In 2014, then-U.S. Rep. Gardner was criticized for supporting so-called personhood bills at the state and federal level, which could have blocked access to contraception. But he rescinded that support during the Senate campaign and backed legislation allowing for over-the-counter oral contraception sales. He reintroduced the idea this March with a women’s choice message.

“Our legislation recognizes the need to make contraceptives affordable and accessible, and it’s time that Congress put politics aside to allow women the ability to make their own decisions about safe, effective, and long-established methods of contraception,” the senator said at the time.

Gardner’s office declined an interview request from The Denver Post this week. Asked about Alabama’s restrictions on abortion by Politico, he told the news outlet that he is pro-life but hasn’t read the Alabama law. Abortion should be left up to the states, the senator said.

When Gardner won in 2014 as a pro-life Republican, 59 percent of Coloradans told a Pew survey that abortion should be legal. The state had overwhelmingly rejected personhood. Mathematically, Udall’s decision to focus on abortion seemed to be a winning strategy, yet it wasn’t. Gardner sidestepped it then with a focus on contraception access, which he continues to talk about.

The Democrats who have lined up to challenge Gardner in 2020 are clamoring to show they are best suited to debate abortion politics with him and point out what they say is his anti-woman record.

“This may not be a place where the (Democratic) candidates differ but I’m going to try to make the case that I’ve got the best ability to not just unite the Democratic Party but reach across the aisle and carry our message across the state,” Andrew Romanoff, a former Colorado House speaker, said in an interview Monday.

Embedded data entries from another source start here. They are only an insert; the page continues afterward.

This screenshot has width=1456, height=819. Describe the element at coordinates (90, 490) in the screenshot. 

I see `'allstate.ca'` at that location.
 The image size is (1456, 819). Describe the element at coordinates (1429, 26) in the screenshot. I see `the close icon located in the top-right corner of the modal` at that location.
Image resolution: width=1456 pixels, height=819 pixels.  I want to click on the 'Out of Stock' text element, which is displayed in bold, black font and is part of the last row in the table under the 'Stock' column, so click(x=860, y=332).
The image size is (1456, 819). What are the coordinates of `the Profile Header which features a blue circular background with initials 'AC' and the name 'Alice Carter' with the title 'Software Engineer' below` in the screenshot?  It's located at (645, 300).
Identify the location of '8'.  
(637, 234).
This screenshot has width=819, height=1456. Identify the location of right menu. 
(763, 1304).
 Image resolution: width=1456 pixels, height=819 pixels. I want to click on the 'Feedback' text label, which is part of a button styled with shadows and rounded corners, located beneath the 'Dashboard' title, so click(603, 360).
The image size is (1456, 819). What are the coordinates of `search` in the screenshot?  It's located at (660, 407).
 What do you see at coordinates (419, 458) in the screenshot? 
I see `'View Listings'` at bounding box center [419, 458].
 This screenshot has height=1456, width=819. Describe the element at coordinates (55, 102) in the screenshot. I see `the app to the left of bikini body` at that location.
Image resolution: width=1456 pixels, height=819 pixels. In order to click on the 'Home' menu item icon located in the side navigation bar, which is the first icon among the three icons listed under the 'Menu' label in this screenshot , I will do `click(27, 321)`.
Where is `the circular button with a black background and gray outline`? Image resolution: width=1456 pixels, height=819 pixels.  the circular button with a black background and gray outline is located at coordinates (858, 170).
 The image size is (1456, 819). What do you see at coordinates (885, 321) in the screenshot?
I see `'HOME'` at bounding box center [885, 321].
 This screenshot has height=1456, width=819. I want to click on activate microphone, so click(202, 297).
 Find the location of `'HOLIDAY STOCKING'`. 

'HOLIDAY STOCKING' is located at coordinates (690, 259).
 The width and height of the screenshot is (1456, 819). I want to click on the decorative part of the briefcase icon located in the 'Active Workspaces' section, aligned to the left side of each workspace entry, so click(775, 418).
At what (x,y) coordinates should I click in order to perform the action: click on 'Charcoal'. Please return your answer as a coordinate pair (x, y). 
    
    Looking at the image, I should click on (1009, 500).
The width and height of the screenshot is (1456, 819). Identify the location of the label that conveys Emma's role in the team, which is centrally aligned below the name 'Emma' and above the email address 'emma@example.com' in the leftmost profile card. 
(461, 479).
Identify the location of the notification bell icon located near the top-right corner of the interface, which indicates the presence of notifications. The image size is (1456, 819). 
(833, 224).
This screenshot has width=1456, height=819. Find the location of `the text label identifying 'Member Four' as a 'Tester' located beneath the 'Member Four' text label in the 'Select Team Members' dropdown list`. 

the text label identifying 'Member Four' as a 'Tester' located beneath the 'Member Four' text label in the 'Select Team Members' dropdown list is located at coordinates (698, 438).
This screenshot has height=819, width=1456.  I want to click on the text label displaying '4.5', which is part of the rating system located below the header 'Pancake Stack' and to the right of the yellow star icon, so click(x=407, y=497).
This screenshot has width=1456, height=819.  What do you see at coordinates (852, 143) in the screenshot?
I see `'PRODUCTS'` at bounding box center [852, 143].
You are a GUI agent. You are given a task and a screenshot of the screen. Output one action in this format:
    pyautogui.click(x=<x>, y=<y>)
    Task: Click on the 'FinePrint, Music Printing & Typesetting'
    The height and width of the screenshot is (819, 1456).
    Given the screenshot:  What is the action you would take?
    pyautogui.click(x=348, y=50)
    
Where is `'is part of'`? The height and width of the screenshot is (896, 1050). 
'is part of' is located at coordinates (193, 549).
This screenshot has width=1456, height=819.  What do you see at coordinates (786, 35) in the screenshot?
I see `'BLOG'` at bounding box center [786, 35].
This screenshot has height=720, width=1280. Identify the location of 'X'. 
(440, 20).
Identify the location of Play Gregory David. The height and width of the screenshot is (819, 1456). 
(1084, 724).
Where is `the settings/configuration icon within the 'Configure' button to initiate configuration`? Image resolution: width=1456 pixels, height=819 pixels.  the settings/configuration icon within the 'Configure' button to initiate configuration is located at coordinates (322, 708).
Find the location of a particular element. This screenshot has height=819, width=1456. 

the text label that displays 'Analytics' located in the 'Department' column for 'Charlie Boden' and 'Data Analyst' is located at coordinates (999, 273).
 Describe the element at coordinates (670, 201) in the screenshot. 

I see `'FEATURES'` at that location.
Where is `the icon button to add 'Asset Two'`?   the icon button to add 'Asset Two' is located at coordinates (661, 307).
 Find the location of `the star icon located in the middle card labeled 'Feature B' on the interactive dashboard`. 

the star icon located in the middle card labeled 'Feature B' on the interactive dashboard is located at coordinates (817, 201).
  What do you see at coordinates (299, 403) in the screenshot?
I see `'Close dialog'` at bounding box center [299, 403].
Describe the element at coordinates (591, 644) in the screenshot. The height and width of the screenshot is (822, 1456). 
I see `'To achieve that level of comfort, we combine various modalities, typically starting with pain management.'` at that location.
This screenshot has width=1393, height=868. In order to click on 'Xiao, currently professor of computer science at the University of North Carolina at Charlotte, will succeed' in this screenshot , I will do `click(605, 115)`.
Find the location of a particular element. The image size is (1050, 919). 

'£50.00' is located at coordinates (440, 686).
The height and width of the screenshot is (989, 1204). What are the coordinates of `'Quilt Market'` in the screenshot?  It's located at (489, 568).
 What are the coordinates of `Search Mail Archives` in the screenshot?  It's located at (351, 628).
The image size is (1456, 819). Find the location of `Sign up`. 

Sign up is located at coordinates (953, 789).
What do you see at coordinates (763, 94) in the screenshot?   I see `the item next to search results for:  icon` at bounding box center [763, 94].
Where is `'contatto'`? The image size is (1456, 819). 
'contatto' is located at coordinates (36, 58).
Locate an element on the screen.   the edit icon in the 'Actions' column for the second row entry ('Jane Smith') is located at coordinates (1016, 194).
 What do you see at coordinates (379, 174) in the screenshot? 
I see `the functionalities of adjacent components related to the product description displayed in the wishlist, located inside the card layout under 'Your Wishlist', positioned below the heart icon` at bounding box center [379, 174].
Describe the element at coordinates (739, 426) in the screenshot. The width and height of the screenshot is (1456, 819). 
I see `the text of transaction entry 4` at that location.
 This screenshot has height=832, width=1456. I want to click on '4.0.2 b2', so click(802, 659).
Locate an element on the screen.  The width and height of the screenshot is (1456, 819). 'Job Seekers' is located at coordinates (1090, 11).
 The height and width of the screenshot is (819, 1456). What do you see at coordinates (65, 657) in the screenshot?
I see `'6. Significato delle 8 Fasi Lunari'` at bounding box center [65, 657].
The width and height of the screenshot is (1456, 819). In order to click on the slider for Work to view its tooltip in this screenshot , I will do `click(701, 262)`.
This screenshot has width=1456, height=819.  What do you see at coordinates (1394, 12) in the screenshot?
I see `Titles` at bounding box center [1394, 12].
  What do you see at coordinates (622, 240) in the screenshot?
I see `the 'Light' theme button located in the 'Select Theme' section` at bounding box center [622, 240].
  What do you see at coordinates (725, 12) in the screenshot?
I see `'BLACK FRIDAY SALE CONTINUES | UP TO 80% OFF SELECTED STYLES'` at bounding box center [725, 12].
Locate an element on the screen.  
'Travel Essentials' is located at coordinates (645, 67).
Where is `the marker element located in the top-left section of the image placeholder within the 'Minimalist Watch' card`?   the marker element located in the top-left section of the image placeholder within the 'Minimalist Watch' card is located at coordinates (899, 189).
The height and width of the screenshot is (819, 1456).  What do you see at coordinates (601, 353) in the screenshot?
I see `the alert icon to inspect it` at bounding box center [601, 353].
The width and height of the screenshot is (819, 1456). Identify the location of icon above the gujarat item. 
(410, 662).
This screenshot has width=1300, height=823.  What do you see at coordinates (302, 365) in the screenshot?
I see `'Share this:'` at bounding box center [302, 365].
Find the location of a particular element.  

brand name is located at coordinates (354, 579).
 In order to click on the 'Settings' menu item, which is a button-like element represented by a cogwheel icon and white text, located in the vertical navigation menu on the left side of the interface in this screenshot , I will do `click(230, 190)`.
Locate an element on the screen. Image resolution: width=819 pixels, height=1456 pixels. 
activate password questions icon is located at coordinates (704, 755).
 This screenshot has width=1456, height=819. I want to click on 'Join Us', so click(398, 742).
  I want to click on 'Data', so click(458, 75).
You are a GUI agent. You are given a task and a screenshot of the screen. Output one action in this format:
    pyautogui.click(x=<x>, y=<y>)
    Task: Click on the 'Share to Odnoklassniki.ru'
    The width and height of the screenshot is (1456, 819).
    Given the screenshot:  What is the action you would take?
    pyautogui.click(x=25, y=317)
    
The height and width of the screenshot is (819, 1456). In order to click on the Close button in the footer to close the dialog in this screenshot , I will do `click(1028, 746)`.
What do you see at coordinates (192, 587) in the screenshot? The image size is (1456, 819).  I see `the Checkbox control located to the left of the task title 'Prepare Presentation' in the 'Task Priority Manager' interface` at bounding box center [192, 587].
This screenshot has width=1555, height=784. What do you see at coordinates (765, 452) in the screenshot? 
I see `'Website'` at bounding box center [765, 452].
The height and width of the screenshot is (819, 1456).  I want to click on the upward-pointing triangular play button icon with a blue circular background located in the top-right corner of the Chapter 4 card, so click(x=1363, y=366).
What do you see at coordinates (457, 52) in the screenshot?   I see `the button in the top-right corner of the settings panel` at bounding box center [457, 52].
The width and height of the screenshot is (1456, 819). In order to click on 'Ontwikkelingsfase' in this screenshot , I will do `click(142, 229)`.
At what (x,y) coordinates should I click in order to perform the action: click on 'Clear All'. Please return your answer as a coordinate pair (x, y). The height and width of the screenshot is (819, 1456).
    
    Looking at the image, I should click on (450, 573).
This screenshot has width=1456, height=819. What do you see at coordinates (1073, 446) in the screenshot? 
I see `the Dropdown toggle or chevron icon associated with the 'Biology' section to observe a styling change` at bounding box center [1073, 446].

Other candidates who have served in public office plan to point to their own records. Madden was a board member at Planned Parenthood of the Rocky Mountains. Mike Johnston, a former state senator, has told donors he wants to codify abortion protections into law and repeal the Hyde Amendment, which prohibits taxpayer money for abortions. Former U.S. Attorney John Walsh, who was at the Colorado Springs Planned Parenthood shooting in 2015, believes he’s best suited to quiz judicial nominees on abortion.

“John’s decades of legal experience in federal courtrooms — as United States attorney, federal white-collar prosecutor and private trial lawyer — uniquely qualify him to take on this crucial role as Colorado’s senator in order to protect women’s rights,” said Walsh spokesman Andrew Markoff.

Pastor and professor Stephany Rose Spaulding says Gardner has a “hatred for women’s health care.” Former diplomat Dan Baer has tried to lay Alabama’s law at the feet of Gardner, saying Republican legislatures “are walking through a door” opened by the Republican U.S. Senate. Several of the Democrats have vowed to never confirm a judge who doesn’t support abortion rights.

“When Cory Gardner ran, his supporters smeared Senator Mark Udall as ‘Mark Uterus’ because he was strongly pro-choice,” Baer said. “That nickname was meant as a slur, a sexist slur — it was about invoking sexism to make people uncomfortable by talking about a part of women’s bodies.”

In that 2015 interview, Udall said he was “confounded” that his attacks on Gardner’s abortion record didn’t stick with voters. “I could seemingly never get people to see the difference,” he said.

But there was a Udall television ad in 2014 that did work, according to Gardner’s campaign. It featured Udall on a ranch in blue jeans, espousing the virtues of rugged individualism and freedom that have defined the West. It did not mention Cory Gardner, or abortion.